Doch gerade darum kann es leicht passieren, dass da der Rahmen und das Bild ineinander verschwimmen und durcheinander geraten: Der Weihnachtsbaum und der Weihnachtsmann und das Christkind, die Krippe und die Puppenstube und der Kaufladen – Bethlehem und Gänsebrust,  wie ein Büchlein mit bitterbösen Gedichten zur Weihnachtszeit heißt, das meine Frau neulich mitgebracht hat. Das wäre nicht gut, für uns nicht gut, für unser Feiern nicht gut, für das Weihnachtsfest nicht gut, wenn da nun der Rahmen schon das Bild wäre und das Bilds nur der Rahmen.

Darum will ich jetzt diesen Rahmen ruhig so lassen, wie er ist. Aber in diesen Rahmen soll ein anderes Bild hinein gestellt werden. Nicht das Kindlein im Stall von Bethlehem, Maria und Josef und die Engel und die Hirten. Sondern der Mann, der aus dem Kindlein geworden ist: Jesus.
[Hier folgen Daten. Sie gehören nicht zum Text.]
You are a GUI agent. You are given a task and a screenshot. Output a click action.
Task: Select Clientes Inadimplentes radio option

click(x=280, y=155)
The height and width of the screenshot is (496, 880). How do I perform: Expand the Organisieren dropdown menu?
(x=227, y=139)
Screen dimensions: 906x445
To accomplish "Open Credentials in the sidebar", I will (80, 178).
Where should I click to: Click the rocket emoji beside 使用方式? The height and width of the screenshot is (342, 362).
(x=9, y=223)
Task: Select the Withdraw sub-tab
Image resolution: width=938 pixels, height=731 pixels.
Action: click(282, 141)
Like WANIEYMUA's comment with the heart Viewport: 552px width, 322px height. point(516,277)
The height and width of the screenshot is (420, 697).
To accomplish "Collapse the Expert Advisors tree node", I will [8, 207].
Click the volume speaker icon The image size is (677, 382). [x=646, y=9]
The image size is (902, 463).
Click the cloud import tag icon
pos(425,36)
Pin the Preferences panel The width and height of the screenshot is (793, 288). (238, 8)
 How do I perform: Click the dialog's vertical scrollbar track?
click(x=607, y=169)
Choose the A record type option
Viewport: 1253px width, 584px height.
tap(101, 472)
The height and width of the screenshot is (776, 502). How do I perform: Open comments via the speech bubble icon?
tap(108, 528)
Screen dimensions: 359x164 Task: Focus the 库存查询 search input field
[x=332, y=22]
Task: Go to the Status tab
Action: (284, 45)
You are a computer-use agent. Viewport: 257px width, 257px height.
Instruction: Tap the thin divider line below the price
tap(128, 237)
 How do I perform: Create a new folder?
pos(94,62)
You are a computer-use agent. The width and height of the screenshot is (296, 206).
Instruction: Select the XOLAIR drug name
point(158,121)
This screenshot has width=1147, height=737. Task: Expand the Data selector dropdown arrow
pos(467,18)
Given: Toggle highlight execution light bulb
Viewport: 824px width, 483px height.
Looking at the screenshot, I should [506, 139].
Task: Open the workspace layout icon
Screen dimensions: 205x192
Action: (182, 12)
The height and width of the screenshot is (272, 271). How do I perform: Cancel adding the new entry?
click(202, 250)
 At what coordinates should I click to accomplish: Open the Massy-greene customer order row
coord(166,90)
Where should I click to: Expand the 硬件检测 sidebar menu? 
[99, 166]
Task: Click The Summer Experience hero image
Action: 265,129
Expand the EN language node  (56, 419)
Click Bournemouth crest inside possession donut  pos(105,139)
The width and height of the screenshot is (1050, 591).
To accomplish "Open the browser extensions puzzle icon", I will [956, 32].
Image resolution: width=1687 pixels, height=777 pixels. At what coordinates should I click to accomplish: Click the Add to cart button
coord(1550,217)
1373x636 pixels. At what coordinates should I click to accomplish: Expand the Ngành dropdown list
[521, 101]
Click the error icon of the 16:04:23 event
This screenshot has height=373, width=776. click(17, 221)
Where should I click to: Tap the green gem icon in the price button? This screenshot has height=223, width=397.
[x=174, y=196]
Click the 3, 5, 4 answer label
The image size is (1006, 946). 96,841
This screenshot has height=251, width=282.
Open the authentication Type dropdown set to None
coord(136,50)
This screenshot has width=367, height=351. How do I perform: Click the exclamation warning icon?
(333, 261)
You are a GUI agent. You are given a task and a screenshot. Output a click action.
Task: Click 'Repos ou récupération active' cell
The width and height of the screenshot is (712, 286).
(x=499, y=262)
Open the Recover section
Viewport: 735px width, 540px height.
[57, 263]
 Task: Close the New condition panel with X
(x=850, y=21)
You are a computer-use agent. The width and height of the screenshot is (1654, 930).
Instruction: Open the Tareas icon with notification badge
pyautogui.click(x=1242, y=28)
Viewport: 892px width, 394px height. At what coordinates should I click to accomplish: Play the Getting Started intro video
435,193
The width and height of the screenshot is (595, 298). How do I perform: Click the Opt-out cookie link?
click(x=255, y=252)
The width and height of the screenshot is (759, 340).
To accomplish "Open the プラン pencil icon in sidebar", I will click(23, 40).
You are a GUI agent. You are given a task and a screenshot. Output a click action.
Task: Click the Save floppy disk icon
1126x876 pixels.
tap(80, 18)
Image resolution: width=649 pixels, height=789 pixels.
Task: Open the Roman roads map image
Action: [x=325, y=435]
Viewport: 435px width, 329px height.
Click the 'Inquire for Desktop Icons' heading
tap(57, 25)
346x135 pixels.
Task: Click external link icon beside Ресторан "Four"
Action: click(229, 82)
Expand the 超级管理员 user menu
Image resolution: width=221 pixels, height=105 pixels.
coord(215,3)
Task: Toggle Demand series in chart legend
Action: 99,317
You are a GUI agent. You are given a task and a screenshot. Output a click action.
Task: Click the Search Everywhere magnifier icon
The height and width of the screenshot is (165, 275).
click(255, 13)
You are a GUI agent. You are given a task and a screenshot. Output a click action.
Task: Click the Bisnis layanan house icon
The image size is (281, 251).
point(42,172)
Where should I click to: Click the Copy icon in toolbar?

Seine Jünger ruft er zu sich, seine Vertrauten, seine Schüler und Freunde: die Drei, die ihm von Anfang seines Wirkens an folgten, Petrus, Jakobus und Johannes. Mit ihnen sondert er sich ab von der Menge und allen, die sonst um ihn waren. Nach sechs Tagen, so heißt es im Evangelium: Sechs Tage, nachdem er zum ersten Mal von seinem Tod zu ihnen gesprochen hatte. Ihnen klar zu machen suchte, dass sein Weg nicht der Weg des Erfolges und des strahlenden Sieges sein werde. Sondern der Weg des Leidens, der Weg des Todes. Nach sechs Tagen also nimmt er sie mit sich, in die Einsamkeit. Geht mit ihnen abseits, steigt mit ihnen auf den Berg: Weg von den Menschen, näher dem Himmel zu. Und da erleben sie es, die drei Jünger, wie Himmel und Erde gleichsam ineinander übergehen. Jesus beginnt zu strahlen, als wäre er selbst nur noch Lichtglanz, die Sonne selbst in ihrem Leuchten. Und sie sehen, wie er nicht allein ist: Zwei andere Lichtgestalten reden mit ihm. Sie wissen – ganz ohne Frage ist das klar: Das ist Mose und Elia. Mose, der Gottes Willen vom Sinai herab brachte, die 10 Gebote. Was gut ist, und was Gott von uns fordert, das verkörpert er. Und Elia, der Unerschrockene, der unbeugsame Kämpfer für das Recht und Gottes Einzigkeit, gegen den Götzendienst, der sich selbst gewählte Götter macht. Elia, von dem sie wussten: Er wird dem Heiland vorweg kommen und ihm den Weg bereiten. Er wird die Menschen zur Entscheidung rufen wie einst auf dem Berg Karmel, als er allein gegen die Propheten des falschen Gottes Baal ankämpfte.

Und sie erleben noch mehr, die drei Jünger: Es wird in einem Hell und Dunkel um sie, da ist Gott, ganz nahe. Nur noch hören können sie und hören: Dies ist mein lieber Sohn, an dem ich Wohlgefallen habe; den sollt ihr hören. Und dann ist da nur noch Jesus. Er rührt sie an und spricht: Seht auf und fürchtet euch nicht. Da sind sie wieder bei sich selbst und bei Jesus. Oben ist der Himmel und sie sind auf der Erde. Und haben doch dieses Leuchten vor ihrem inneren Auge, und hören immer noch: Dies ist mein lieber Sohn, an dem ich Wohlgefallen habe; den sollt ihr hören.

Das ist das Bild, das ich in den Rahmen unseres Festes hinein stellen will: Damit Rahmen und Bild nicht ineinander verschwimmen, sondern der Rahmen das Bild hervorhebt. Ihn, auf den wir hören. Wenn wir nachher miteinander das Vaterunser beten: Denkt dabei daran, dass das seine Worte sind. Er lehrte uns das  undurchdringliche Geheimnis der Realität als Vater anzureden. Gott schweigt nicht. Er spricht in Jesus zu uns, das ist das Bild im Rahmen des Weihnachtsfestes.